Werner Schroeter (* 7. April 1945 in Georgenthal; † 12. April 2010 in Kassel) war ein deutscher Film-, Opern- und Theater-Regisseur.
Inhaltsverzeichnis [Verbergen]
1 Leben
1.1 Ausdrucksformen im Film
1.2 Tätigkeit als Filmdozent
2 Werk
2.1 Filmografie
2.2 Photographische Arbeiten
3 Auszeichnungen
4 Literatur
5 Weblinks
6 Einzelnachweise
Leben [Bearbeiten]
Werner Schroeter wurde 1945 als Sohn eines Ingenieurs geboren und wuchs in Bielefeld und Heidelberg auf.[1] Im Alter von fünf Jahren äußerte er bereits den Wunsch, Filmregisseur zu werden.[2] Ein einschneidendes Erlebnis war für ihn im Alter von dreizehn Jahren die Radioübertragung einer Opernarie von Maria Callas, die ihn zum ersten Mal mit dem Thema Oper in Berührung brachte. Die Callas wurde für ihn zum einzigen Idol seines Lebens, er bezeichnete sie in Interviews als Botin zwischen Gott und den Menschen.[2] Nach dem Abitur in Heidelberg studierte er drei Semester lang Psychologie in Mannheim und arbeitete nebenher als Journalist.[3] Ende der 1960er Jahre brachte sich Schroeter das Filmemachen mit ersten experimentellen Arbeiten auf 8-mm- und 16-mm-Film selbst bei. Einige seiner ersten Kurzfilme widmen sich Maria Callas.[4] Ein begonnenes Studium an der Hochschule für Fernsehen und Film München hatte er bereits nach wenigen Wochen abgebrochen.[1] Ersten Erfolg brachte ihm der über zweistündige Experimentalfilm Eika Katappa ein, der von der Internationalen Filmwoche Mannheim 1969 mit dem Josef von Sternberg-Preis ausgezeichnet wurde.

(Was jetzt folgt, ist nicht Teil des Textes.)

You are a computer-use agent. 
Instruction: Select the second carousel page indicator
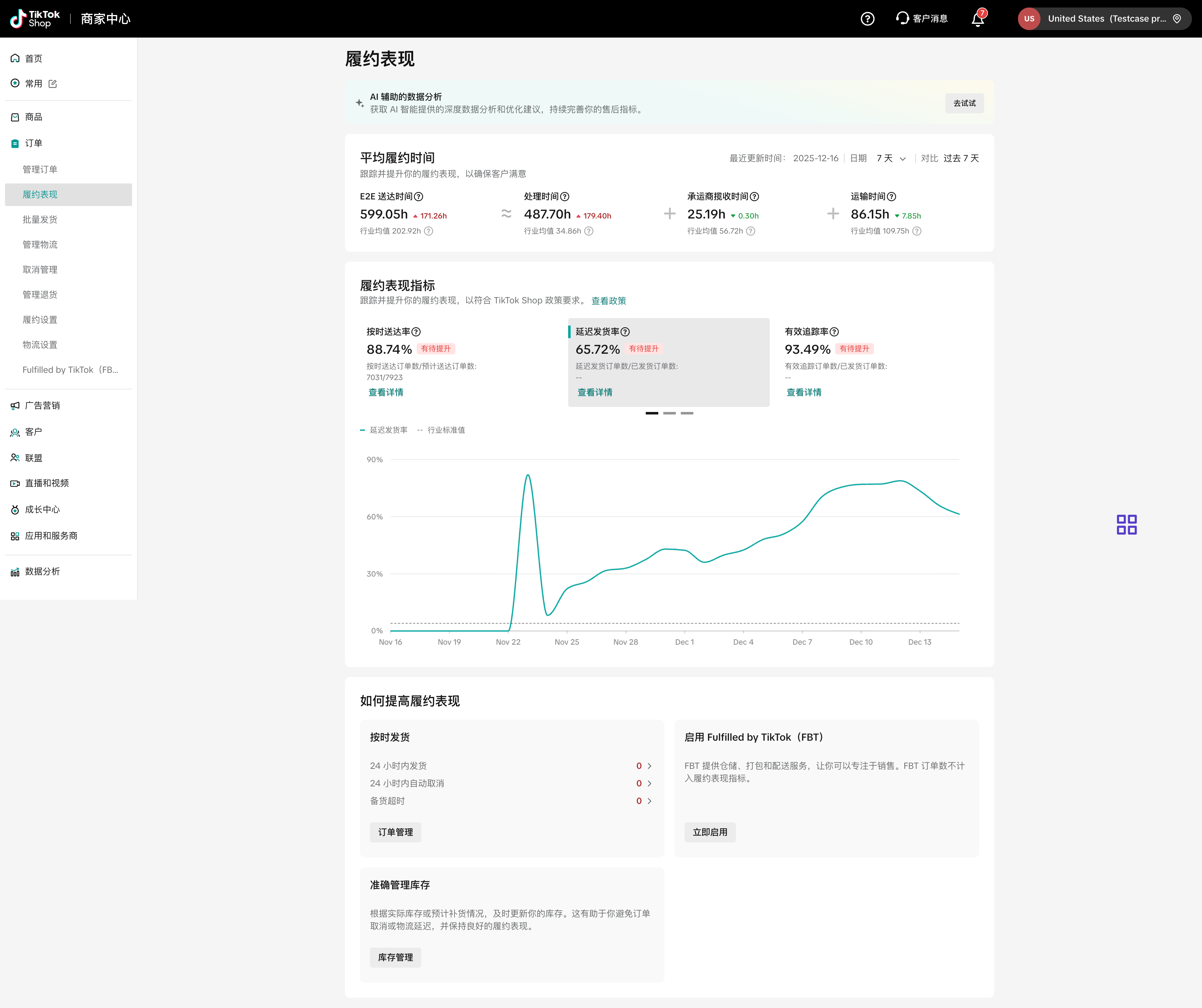click(x=669, y=413)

Seit 1972 erarbeitete Schroeter regelmäßig Theater- und Operninszenierungen in Städten wie Berlin, Bochum, Hamburg, Düsseldorf und Bonn, aber auch an ausländischen Theatern in Paris, Brasilien und Italien. Schroeter gilt neben Rainer Werner Fassbinder, Wim Wenders, Alexander Kluge, Werner Herzog und Volker Schlöndorff als einer der wichtigen Filmregisseure der deutschen Nachkriegszeit. Mit Palermo oder Wolfsburg gewann er den Goldenen Bären der Berliner Filmfestspiele 1980. Er betätigte sich zudem als Produzent, Drehbuchautor, Kameramann und Schauspieler bei zahlreichen Filmen. Partner in seinem Filmschaffen waren unter anderem Magdalena Montezuma, Isabelle Huppert, Produzent Paulo Branco, Kamerafrau Elfi Mikesch, Cutterin Juliane Lorenz und Standfotografin Digne Meller-Marcovicz. Schroeter, der offen zu seiner Homosexualität stand, war eine Zeit lang mit Rosa von Praunheim liiert.[1]

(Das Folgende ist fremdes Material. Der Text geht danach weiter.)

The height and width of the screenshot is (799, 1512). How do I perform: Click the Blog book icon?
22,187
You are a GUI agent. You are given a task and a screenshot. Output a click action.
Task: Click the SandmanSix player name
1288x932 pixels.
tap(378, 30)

Im Jahr 1972 war Werner Schroeter mit dem Film Der Tod der Maria Malibran Teilnehmer der Documenta 5 in Kassel in der Abteilung Filmschau: Anderes Kino. 2008 erhielt Schroeter für Nuit de chien eine Einladung in den Wettbewerb der 65. Filmfestspiele von Venedig.[5] Das Drama ist eine Umsetzung von Juan Carlos Onettis Roman Para esta noche mit unter anderem Pascal Greggory Amira Casar, Elsa Zylberstein und Nathalie Delon in den Hauptrollen. Schroeter wurde mit dem Sonderpreis der Jury der Filmfestspiele von Venedig 2008 für sein „innovatives, kompromissloses und oft provokantes“ Werk ausgezeichnet.
Schroeter wurde bei der Berlinale 2010 mit dem schwul-lesbischen Teddy Award geehrt, weil er als ein radikaler Experimentierer und großer Außenseiter des Neuen Deutschen Films gelten kann. Mitte März desselben Jahres wurde ihm der Bielefelder Friedrich Wilhelm Murnau Filmpreis zuteil.[6]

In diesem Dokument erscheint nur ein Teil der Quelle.